:: Task details ::
In the data, rewrite the lines from the line with "This screenshot has height=222, width=430." to the line with "I will 355,6.", replacing "accomplish" with "complete" and leaving everything else unchanged. Return only those lines.

:: Excerpted data ::
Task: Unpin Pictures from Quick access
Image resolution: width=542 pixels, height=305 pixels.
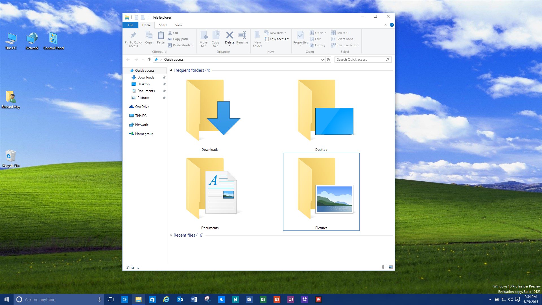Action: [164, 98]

---

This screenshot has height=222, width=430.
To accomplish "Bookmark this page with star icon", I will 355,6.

:: Written answer ::
This screenshot has height=222, width=430.
To complete "Bookmark this page with star icon", I will 355,6.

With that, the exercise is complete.